夜晚,李毅的小院。
屋裡太悶熱了,所以李毅被放在了外面的一個搖椅上,這是一個空曠的院落,空間僅次於練武場,李毅一開始說書就是在這裡進行的。
院子雖然大,卻一點都不空曠,大樹,小花,一樣不缺,這都是冰玉閒來無事種植的,他是李毅的丫鬟,但是李毅經常在外,她一直也沒什麼事做,只能讀書養花,修身養性!而且院中還有秋千,石桌,棋盤等休閒用具,這些都是李毅閒來無事時做的。
而此時,這個小院裡卻坐滿了人,這些人有的下棋,有些玩牌,有的看書喝茶聊天,不過都是安靜的在玩,都怕吵醒李毅。
李毅這一覺睡得也夠沉得,直到睡到了酉時,睡了將近三個小時,天都黑了,不過,當李毅睜開眼睛的時候,卻發現眼前異常的明亮,而且還是在自己的小院裡,四周都掛滿了燈籠,顯得很有情調。
“毅哥哥,你終於醒了!”
李毅剛睜開眼睛,還沒看清楚眼前的情況,便發現股香氣掠過,然後,一個紅色的人影便是撲到了他的懷裡。
李毅微微一怔,便知道來人是誰了,這股香氣他太熟悉了,因爲這是他爲李雪雁特製的香水,別人都沒有這種味道,李毅又想四處看了看,便見到長樂,紈絝集團和慈善基金會中的幾個長樂的幫手,也都是各位完紈絝的姐妹,這些人居然都湊齊了,而且也包括程處默等人,這幾個夯貨中午的時候敬酒的人不多,所以,還算清醒,現在他們正拉着蘇定方在對着一頭烤全羊留着口水呢!
看着這個場,李毅心中頓時溫暖起來,無論前世還是今生,能和最好的朋友坐在一起喝酒聊天應該是最幸福的事了。尤其是對於現在的李毅來說,這樣的時間就是他難得的放鬆的時間了!
拍了拍還賴在懷裡的李雪雁,也就這丫頭膽大,從來不顧及別人,要是長樂,估計就算是想死李毅都不會在大庭廣衆之下擁抱李毅,頂多也就是用足以融化冰塊的眼神時刻溫暖着李毅的心,就像現在,李毅衝長樂呲着板牙嘿嘿一樂,長樂被李毅樣子也是逗得噗嗤一笑,二人一切感情盡在不言中。
“好了,丫頭,你要是在抱,估計這幫人就有的八卦了,然後明天的頭版頭條估計就又是你了!”
“頭版頭條?那是什麼?”李雪雁大大方方的從李毅懷裡坐起來,沒有半點不好意思。
“頭版頭條?我剛纔說這個了?”李毅有些蒙,旋即便讓他想起了報紙,這可是控制輿論,教化萬民的利器啊!李毅險些把他給忘了,不過想到這,李毅突然又發現,他貌似忘記研究造紙術了,不研究造紙,別說報紙了,錢莊他都做不起來。拍了拍額頭,李毅突然發現他都好久沒有搞發明創造了,現在所有的發展都已經走上了正正軌,也該爲下一階段做準備了,正好,他正愁回到茅山的時候沒有什麼事情做呢!
微微愣神,便是對李雪雁解釋道:“這頭版頭條是一種叫做報紙上得東西,這個報紙可是一個好東西,有了他,你就再也不愁沒有好故事看了!”

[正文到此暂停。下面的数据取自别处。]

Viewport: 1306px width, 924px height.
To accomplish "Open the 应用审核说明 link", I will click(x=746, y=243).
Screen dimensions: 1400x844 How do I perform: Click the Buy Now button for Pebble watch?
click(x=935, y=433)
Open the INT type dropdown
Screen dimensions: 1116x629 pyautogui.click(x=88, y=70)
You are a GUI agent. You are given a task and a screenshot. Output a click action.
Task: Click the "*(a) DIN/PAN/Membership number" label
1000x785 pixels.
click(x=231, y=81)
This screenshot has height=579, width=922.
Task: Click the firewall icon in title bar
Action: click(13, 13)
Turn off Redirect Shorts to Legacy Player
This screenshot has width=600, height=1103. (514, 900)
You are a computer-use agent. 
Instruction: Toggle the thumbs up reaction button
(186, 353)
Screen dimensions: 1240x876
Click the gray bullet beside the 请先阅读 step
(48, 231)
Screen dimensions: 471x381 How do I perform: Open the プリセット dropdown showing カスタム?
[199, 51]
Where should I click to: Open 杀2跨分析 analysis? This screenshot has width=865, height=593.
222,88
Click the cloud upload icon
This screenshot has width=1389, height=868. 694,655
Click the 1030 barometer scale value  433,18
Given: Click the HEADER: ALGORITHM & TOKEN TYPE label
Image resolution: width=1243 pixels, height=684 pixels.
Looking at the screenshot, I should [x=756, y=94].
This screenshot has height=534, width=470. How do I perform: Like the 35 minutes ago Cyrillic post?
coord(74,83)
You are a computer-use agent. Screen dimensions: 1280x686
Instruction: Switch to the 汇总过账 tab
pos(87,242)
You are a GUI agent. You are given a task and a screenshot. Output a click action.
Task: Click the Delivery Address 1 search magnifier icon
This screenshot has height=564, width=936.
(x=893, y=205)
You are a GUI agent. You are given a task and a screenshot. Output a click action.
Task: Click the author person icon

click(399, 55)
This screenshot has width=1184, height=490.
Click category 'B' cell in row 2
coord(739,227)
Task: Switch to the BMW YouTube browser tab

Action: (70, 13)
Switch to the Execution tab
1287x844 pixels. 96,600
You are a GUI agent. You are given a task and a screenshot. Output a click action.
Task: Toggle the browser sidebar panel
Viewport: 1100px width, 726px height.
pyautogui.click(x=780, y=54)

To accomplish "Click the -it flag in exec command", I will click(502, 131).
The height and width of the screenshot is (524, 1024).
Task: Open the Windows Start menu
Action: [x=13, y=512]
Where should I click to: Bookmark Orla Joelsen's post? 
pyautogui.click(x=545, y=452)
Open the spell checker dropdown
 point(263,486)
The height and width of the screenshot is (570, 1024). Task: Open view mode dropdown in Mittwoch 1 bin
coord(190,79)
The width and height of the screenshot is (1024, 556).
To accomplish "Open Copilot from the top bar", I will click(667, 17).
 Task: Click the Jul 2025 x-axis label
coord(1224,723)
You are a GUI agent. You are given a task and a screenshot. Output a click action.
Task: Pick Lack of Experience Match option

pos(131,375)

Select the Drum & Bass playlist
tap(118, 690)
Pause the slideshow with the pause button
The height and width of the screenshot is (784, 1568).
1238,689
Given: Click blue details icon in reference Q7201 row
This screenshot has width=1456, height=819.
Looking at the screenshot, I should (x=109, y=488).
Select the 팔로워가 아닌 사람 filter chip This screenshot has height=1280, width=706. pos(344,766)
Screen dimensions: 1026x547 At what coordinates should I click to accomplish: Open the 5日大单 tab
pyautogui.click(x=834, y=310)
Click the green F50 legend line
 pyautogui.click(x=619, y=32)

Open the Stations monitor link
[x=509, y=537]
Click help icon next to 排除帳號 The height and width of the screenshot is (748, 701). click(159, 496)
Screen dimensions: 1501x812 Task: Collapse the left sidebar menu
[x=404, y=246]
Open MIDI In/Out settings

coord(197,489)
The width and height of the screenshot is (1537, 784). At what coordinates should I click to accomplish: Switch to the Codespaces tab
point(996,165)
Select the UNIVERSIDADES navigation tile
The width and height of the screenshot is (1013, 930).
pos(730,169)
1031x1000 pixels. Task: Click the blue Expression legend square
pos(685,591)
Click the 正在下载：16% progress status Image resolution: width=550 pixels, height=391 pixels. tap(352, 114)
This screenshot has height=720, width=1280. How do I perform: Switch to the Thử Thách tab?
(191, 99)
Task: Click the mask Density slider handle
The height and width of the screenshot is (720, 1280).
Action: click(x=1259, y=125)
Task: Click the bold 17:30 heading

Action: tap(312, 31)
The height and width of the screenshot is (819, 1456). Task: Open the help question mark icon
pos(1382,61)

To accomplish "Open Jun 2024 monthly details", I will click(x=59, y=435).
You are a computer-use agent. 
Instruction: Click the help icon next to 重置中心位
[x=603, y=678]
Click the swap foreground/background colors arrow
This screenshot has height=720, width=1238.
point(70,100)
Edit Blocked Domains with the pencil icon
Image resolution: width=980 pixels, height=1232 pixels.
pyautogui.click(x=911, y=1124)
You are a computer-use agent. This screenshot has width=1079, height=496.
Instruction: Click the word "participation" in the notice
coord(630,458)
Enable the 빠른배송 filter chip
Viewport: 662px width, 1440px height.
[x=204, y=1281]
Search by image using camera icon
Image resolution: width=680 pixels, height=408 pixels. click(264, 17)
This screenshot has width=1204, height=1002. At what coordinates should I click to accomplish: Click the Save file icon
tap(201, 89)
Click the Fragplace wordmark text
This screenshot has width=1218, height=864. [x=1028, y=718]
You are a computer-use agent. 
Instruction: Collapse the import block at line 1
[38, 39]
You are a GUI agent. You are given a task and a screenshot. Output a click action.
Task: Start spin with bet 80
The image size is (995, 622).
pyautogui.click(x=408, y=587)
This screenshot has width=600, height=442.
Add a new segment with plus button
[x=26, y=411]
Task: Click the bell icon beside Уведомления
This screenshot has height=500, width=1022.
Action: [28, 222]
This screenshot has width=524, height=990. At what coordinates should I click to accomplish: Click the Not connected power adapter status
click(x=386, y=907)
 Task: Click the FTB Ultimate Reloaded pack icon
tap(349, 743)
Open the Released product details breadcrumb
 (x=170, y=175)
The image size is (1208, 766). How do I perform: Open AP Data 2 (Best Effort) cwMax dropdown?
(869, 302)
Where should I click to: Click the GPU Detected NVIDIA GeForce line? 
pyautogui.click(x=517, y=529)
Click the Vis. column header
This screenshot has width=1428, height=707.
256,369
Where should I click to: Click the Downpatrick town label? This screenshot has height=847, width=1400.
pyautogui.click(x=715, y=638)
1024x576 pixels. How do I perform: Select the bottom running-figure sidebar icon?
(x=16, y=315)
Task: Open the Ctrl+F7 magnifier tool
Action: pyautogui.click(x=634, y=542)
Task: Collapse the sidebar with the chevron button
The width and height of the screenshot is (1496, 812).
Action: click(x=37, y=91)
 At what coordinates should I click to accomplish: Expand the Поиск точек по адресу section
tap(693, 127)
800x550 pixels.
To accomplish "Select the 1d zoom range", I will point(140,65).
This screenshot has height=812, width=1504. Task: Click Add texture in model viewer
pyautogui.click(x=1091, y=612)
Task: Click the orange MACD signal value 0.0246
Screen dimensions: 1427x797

李雪雁騰地一下跳了起來,大叫道:“真的?哪有這種東西?”
衆人也被李雪雁一聲大叫吸引了目光,看着李毅醒過來,都是走了過來。
李恪哈哈大笑着走了過來,到李毅跟前,給了李毅一拳。“哈哈,毅哥兒,你可算是醒了,我都等你一個下午了,聽說你最近很風光啊!”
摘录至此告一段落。